Print the line that contains "Task: Open portal settings gear icon", then every line after it until the entries end, exactly as they read; do not include pictures.

Stored data entries
=== Section Start ===

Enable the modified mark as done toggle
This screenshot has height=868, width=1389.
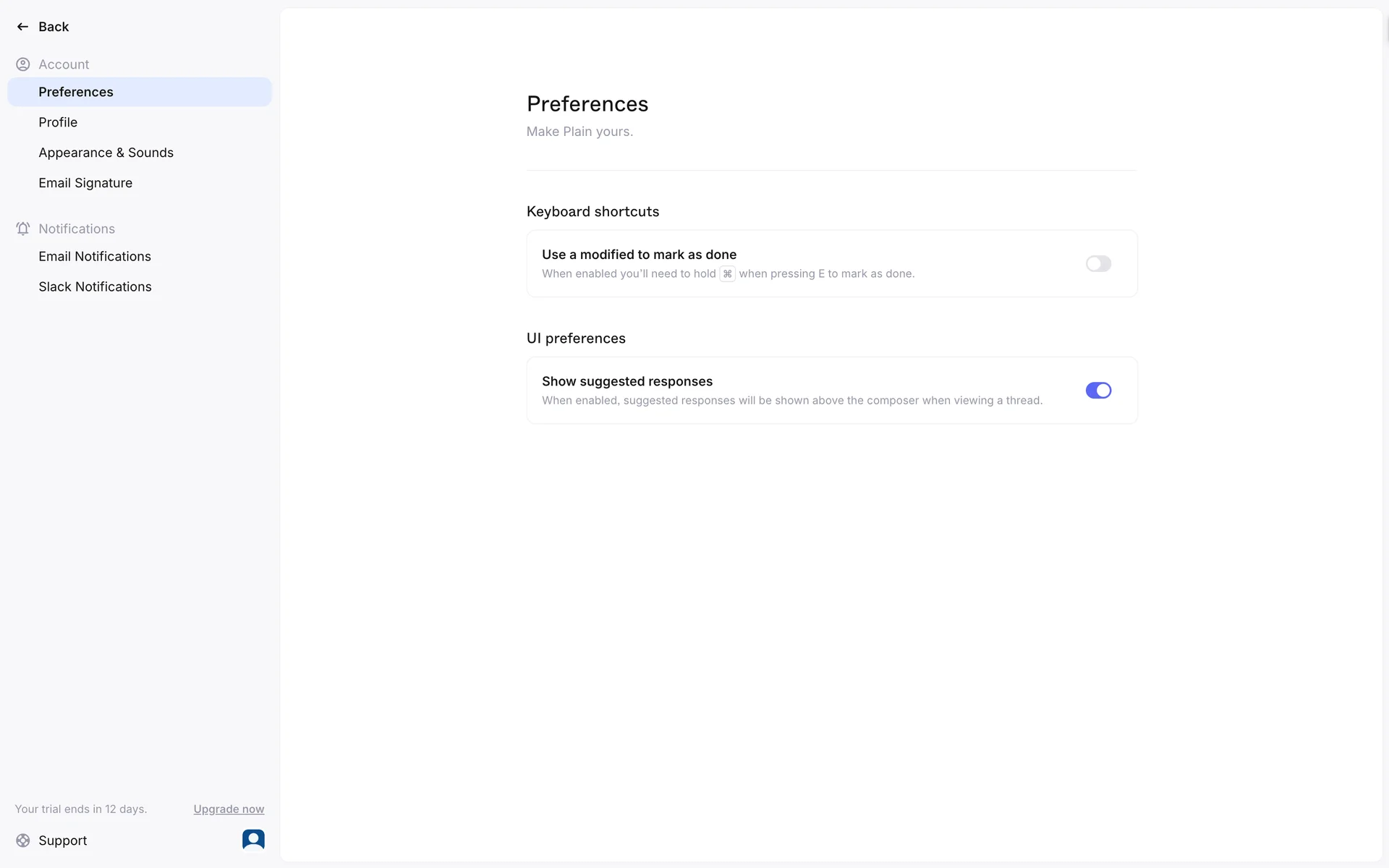tap(1097, 264)
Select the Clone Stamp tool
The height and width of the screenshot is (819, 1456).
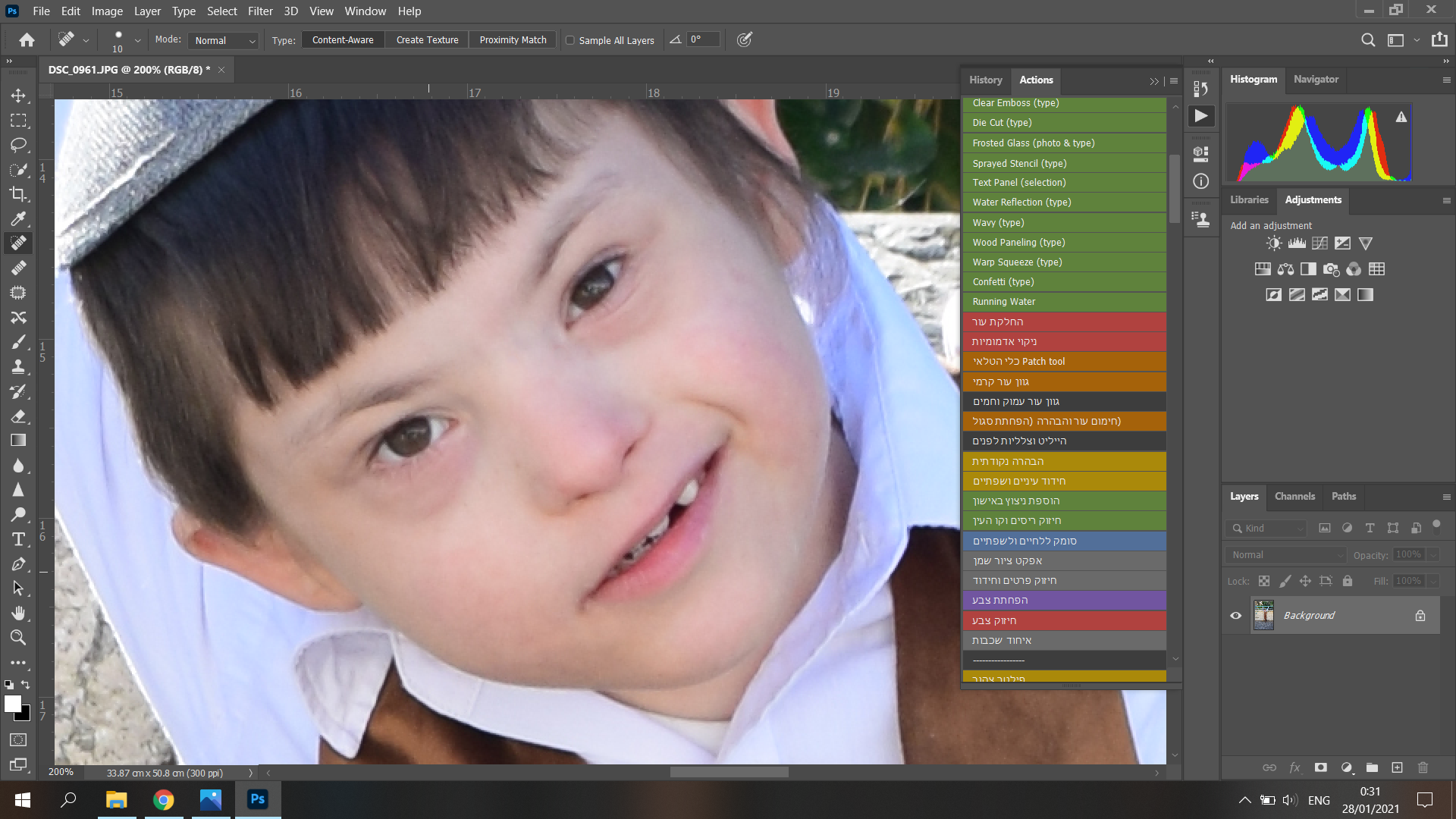(18, 367)
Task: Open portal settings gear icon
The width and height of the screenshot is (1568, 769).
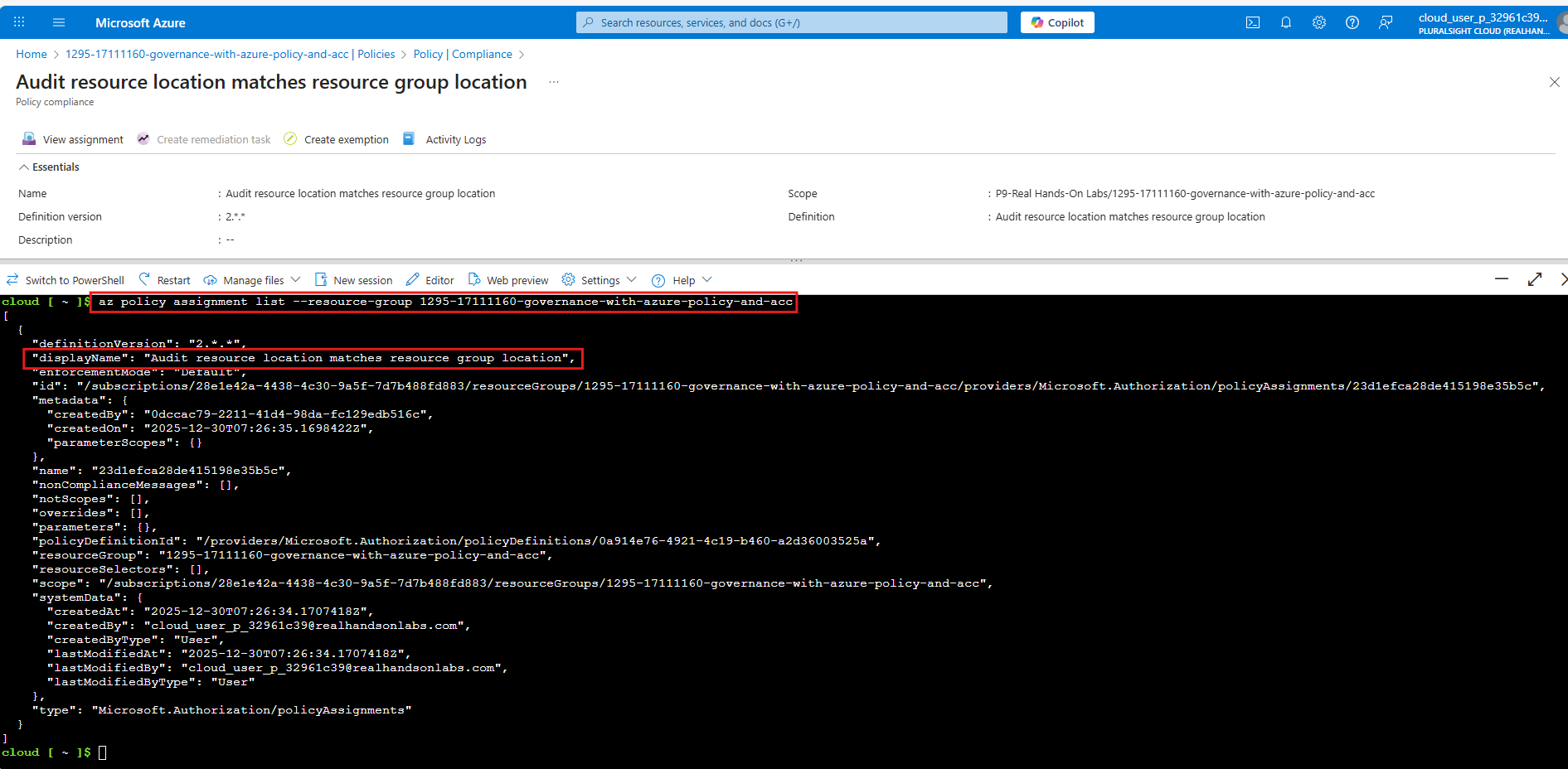Action: point(1319,22)
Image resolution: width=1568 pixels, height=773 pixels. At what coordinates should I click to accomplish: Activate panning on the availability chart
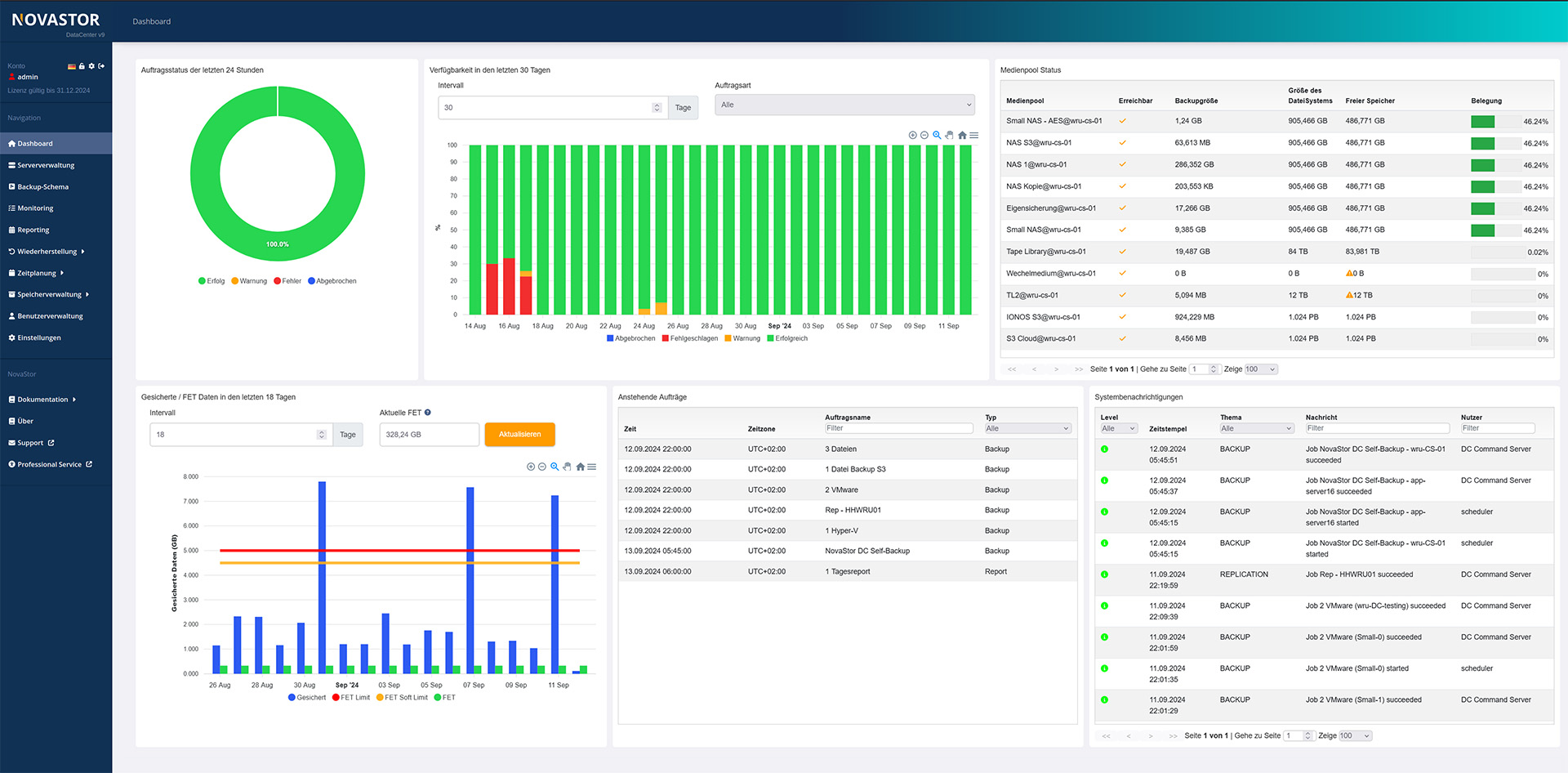coord(950,135)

=== Section End ===

EXERCISE SOLUTION →
Task: Open portal settings gear icon
The width and height of the screenshot is (1568, 769).
Action: point(1319,22)
Image resolution: width=1568 pixels, height=773 pixels. At what coordinates should I click to accomplish: Activate panning on the availability chart
coord(950,135)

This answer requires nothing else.